REQUIRED TASK 1:
Extract every line of the records placed after the text on mapping Chandler census tracts, reproducing each one exactly and leaving out the pictures.

# Start of DOCUMENT EXCERPT

To view the mapping, we must first upload a mapping package and merge with the Chandler data.
# we have Maricopa County already packaged and on GitHub for easy load:
github.url <- "https://raw.githubusercontent.com/DS4PS/cpp-529-master/master/data/phx_dorling.geojson"
phx <- geojson_read( x=github.url, what="sp" )
data_map <- d
# create small dataframe for the merge
df1 <- data.frame( data_map )
# create GEOID that matches GIS format
# create a geoID for merging by tract
df1$GEOID <- substr( df1$tractid, 6, 18 ) # extract codes
df1$GEOID <- gsub( "-", "", df1$GEOID ) # remove hyphens
chandlermap <- merge( phx, df1, by.x="GEOID", by.y="GEOID" )
The maps explore Median Home Value Percent Change, College Educated Percent Change, Poverty Rate Percent Change, Poverty for Families Percent Change, Percent Renters Change, and Percent Minority Change. The maps visually show a correlation as we would expect. Where home growth increases, education increases, poverty and family poverty decrease as well as renters decrease. Simulatenously, the opposite is true - where home growth decreases, education decreases, poverty and family poverty increase as well as renters increase.

# End of DOCUMENT EXCERPT
# Start of GIVEN DATA

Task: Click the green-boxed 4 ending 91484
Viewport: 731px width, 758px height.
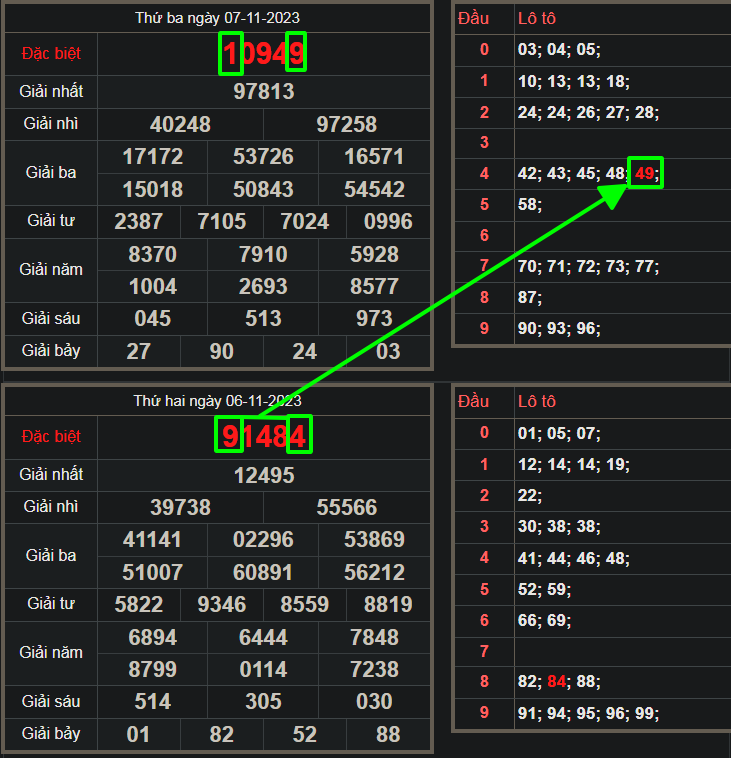Action: coord(298,435)
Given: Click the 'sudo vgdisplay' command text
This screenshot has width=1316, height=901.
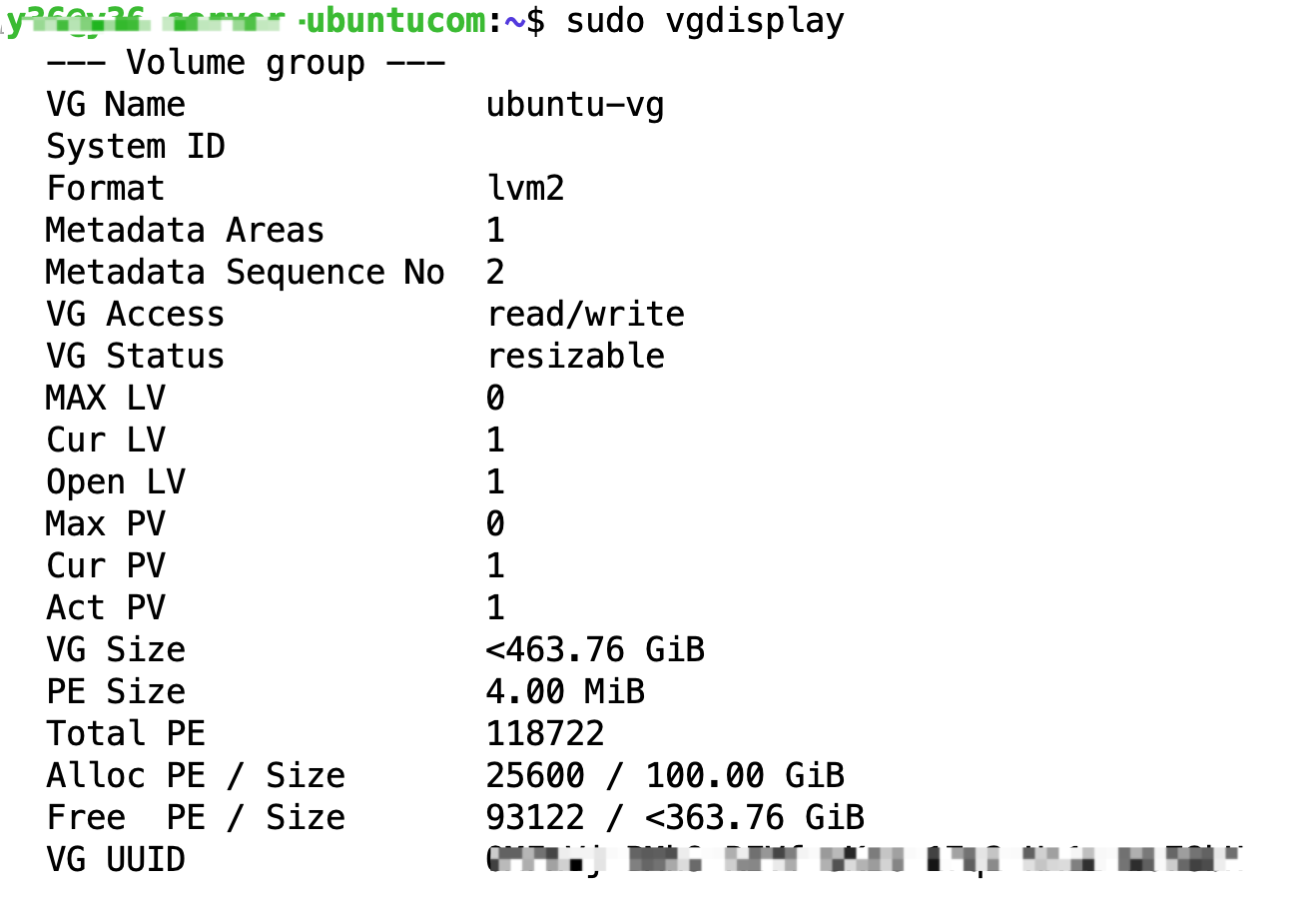Looking at the screenshot, I should 705,21.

# End of GIVEN DATA

REQUIRED TASK 2:
Write the next part of the text on mapping Chandler census tracts, beginning immediately after its final sentence.

EXERCISE OUTPUT 1:
Task: Click the green-boxed 4 ending 91484
Viewport: 731px width, 758px height.
Action: coord(298,435)
Given: Click the 'sudo vgdisplay' command text
This screenshot has width=1316, height=901.
Looking at the screenshot, I should 705,21.

EXERCISE OUTPUT 2:
chandlermap <- spTransform( chandlermap, CRS("+init=epsg:3395") )
bb <- st_bbox( c( xmin = -12470000, xmax = -12431368,
ymax = 3925924, ymin = 3880074 ),
crs = st_crs("+init=epsg:3395"))
chandlermap1 <-
tm_shape( chandlermap, bbox=bb ) +
tm_polygons( col=c("mhv.growth","p.col.edu.change",
"pov.change","pov.fam.change",
"p.rent.change", "p.color.change"),
n=6, ncol=2, style="quantile", palette="Spectral" ) +
tm_layout( "Dorling Cartogram", title.position=c("right","top"), legend.position = c("left", "bottom") )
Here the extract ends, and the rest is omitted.